### Task objective
Among the lines below, a stretch begins at the one with "Instruction: Open Learn" and ends at the one with "Click the Crowe logo icon". Repeat that stretch exactly, ends included.

### Exercise inputs
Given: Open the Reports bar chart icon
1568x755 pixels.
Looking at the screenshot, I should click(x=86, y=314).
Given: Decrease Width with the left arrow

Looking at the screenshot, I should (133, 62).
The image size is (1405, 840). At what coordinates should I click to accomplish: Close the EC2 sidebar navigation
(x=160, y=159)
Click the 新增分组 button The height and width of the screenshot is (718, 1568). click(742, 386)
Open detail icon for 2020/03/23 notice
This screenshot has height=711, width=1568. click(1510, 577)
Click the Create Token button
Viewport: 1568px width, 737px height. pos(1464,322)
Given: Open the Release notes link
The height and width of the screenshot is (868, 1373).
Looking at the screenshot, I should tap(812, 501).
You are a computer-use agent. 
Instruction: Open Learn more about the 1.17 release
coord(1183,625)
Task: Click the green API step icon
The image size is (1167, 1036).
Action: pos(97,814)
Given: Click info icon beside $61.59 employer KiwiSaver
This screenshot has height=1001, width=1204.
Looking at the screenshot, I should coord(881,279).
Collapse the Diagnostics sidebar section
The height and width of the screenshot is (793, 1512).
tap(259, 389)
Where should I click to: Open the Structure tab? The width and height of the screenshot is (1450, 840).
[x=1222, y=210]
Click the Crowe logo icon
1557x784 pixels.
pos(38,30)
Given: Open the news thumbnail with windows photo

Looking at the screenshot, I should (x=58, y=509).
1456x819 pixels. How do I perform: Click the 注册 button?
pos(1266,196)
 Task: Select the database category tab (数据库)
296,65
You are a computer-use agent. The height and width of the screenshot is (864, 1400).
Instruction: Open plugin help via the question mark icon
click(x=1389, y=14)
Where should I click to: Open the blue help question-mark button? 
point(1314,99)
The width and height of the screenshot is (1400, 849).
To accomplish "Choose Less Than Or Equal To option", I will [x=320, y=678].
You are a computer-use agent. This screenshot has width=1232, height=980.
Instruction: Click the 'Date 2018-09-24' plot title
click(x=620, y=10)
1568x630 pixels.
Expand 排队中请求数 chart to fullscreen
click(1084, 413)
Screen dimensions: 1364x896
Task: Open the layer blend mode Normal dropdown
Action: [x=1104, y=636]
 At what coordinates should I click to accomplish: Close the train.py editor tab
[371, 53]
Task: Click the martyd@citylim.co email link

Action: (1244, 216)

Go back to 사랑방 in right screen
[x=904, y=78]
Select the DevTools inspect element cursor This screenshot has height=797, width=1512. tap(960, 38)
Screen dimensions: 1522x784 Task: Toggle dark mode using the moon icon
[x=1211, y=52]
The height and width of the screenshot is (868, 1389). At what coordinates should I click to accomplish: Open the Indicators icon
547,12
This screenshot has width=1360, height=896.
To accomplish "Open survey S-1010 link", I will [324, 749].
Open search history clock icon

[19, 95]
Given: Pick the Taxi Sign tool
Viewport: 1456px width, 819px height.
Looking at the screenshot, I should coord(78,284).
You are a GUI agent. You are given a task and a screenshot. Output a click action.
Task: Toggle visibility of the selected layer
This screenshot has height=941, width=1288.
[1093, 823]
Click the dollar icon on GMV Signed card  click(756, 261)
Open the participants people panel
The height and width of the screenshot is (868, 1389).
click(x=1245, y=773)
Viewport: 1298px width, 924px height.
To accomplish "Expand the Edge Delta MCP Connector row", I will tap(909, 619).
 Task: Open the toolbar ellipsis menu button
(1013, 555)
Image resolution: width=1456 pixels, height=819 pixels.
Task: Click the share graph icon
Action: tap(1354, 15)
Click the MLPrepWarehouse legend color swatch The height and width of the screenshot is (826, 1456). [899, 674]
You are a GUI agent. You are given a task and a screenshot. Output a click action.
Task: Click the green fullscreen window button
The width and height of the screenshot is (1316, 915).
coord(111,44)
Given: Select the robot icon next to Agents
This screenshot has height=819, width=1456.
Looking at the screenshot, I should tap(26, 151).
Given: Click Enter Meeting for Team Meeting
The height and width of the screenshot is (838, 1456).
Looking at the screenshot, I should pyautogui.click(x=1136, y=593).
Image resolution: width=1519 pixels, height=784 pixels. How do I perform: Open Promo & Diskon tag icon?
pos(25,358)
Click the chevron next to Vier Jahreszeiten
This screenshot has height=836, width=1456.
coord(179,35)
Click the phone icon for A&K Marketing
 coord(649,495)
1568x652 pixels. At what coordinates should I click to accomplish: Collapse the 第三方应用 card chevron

### Worked solution
Instruction: Open Learn more about the 1.17 release
coord(1183,625)
Task: Click the green API step icon
The image size is (1167, 1036).
Action: pos(97,814)
Given: Click info icon beside $61.59 employer KiwiSaver
This screenshot has height=1001, width=1204.
Looking at the screenshot, I should coord(881,279).
Collapse the Diagnostics sidebar section
The height and width of the screenshot is (793, 1512).
tap(259, 389)
Where should I click to: Open the Structure tab? The width and height of the screenshot is (1450, 840).
[x=1222, y=210]
Click the Crowe logo icon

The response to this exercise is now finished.